Accorciare le distanze è uno degli obiettivi del festival, che ha sempre puntato tantissimo su uno spirito comune a tutti i popoli del mondo, ma non solo: fondamentale è anche riprendere contatto con il proprio corpo, di cui con il lockdown ci siamo quasi dimenticati. Ecco il perché dei tanti momenti olistici e di benessere tesi al riavvicinamento delle persone e alla ripresa di una consapevolezza della propria fisicità, negata durante i mesi di chiusura.

“In calendario ovviamente non mancano anche gli spettacoli, che diversamente dalle scorse edizioni non si terranno su un palco principale – spiega Carcano – ma in diverse aree della fiera, con esibizioni e flash-mob folclorici, studiati appositamente per evitare assembramenti e permettere a tutti di godere del festival in sicurezza”. Tra gli ospiti gli Aztechi del Messico, i Cree del Canada gli Indios Cajapos e gli Incas del Perù, oltre all’Uomo medicina della tribù Dessana, una delle poche tribù superstiti dell’Amazzonia dal Brasile. Con loro anche i monaci tibetani, i Griot, custodi della storia orale del Senegal e dell’Africa Subsahariana e i Qashquai, popolazione nomade dell’Iran. Non mancano anche incursioni nella tradizione storico-popolare italiana con i rievocatori di Trataburata e Astorica, che coinvolgeranno il pubblico in un viaggio nel tempo e nelle sonorità di secoli fa.

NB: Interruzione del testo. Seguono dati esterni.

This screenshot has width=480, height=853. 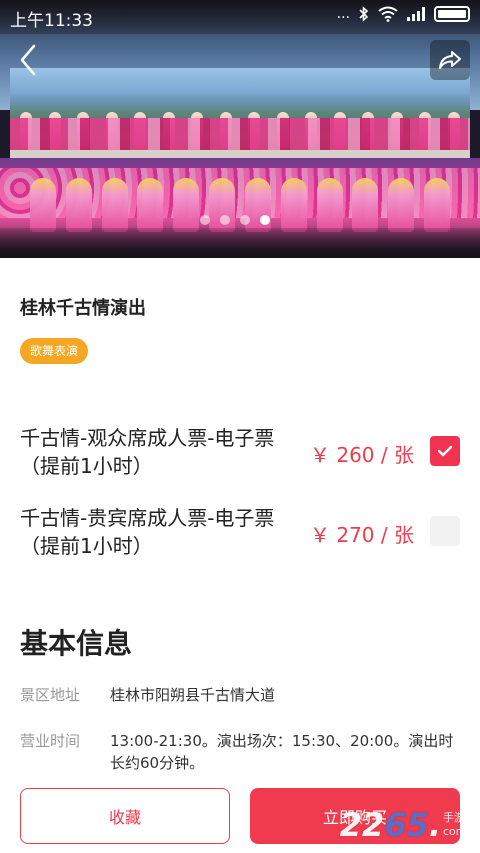 I want to click on battery-icon, so click(x=452, y=14).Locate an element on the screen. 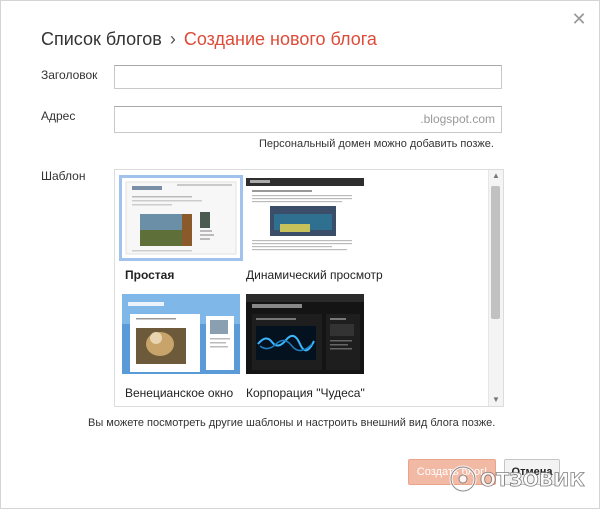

Parole, sapori e danze per scoprire l’altro vicino e lontano da noi

Spazio anche a conferenze, presentazioni e laboratori: si comincia il 10 settembre con Giuseppe Festa, che insieme ai Lingalad propone un concerto letterario con canzoni ispirate a libri come “Il Signore degli Anelli” o alle storie di montagna di Mauro Corona, ma pure all’ultimo romanzo dello stesso Festa, “I lucci della via Lago”, una storia di amicizia e segreti sulle tracce di un misterioso pesce. Seguirà il Grace O’Malley Quartet, un’ensemble che propone musiche popolari delle Isole Britanniche risalenti al Cinquecento e al Seicento. Sempre il Grace O’Malley Quartet aprirà la serata di sabato 11 settembre: protagonista Il Bepi, che presenterà il suo libro “Il castello, un romanzo fantasy ambientato nella campagna bergamasca.

Domenica alle 17 è tempo di favole, con le storie ecologiche di Elisabetta Piccolo, che presenta il suo libro “La coccinella e la blatta soffiante”, mentre lunedì sarà la volta dei popoli indiani del Rajastan, che martedì passeranno il testimone ai Trataburata, con il loro mix di folk, musica celtica e medievale.

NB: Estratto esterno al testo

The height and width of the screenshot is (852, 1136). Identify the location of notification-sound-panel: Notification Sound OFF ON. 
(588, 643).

Mercoledì spazio a Ensemble Sangineto, un raffinato progetto che sposa jazz, classica e musica gregoriana e alla conferenza “Il viaggio dell’anima” con l’artista e naturopata Veronica Borghesi, che sabato presenterà il suo libro “R-Evolution. Tutto è possibile”.

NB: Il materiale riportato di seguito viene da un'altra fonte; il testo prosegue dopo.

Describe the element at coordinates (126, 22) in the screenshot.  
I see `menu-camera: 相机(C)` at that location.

popoli indiani del Rajastan

Venerdì 17 settembre invece sarà Emanuela Burini a presentare il libro “Terre indiane. Giacomo Costantino Beltrami nel Nuovo Mondo (1823-1830)”, un viaggio sulle orme del grande esploratore bergamasco, che all’inizio dell’Ottocento arrivò alle fonti del Mississippi negli Stati Uniti.

Cultura è anche tradizioni culinarie e gastronomia dal mondo, da quello più prossimo a quello più lontano: in fiera non mancheranno ristornati regionali, pizza e piadine, ma anche i sapori decisi del cibo tex-mex, il gusto speziato del kebab e gli abbinamenti insoliti dell’eritreo, con i suoi piatti a base di riso e pollo. Spazio anche all’alimentazione vegan con uno stand dedicato interamente al cibo cruelty free.

Ingresso libero con green pass. Registrazione consigliata sul sito lospiritodelpianeta.it.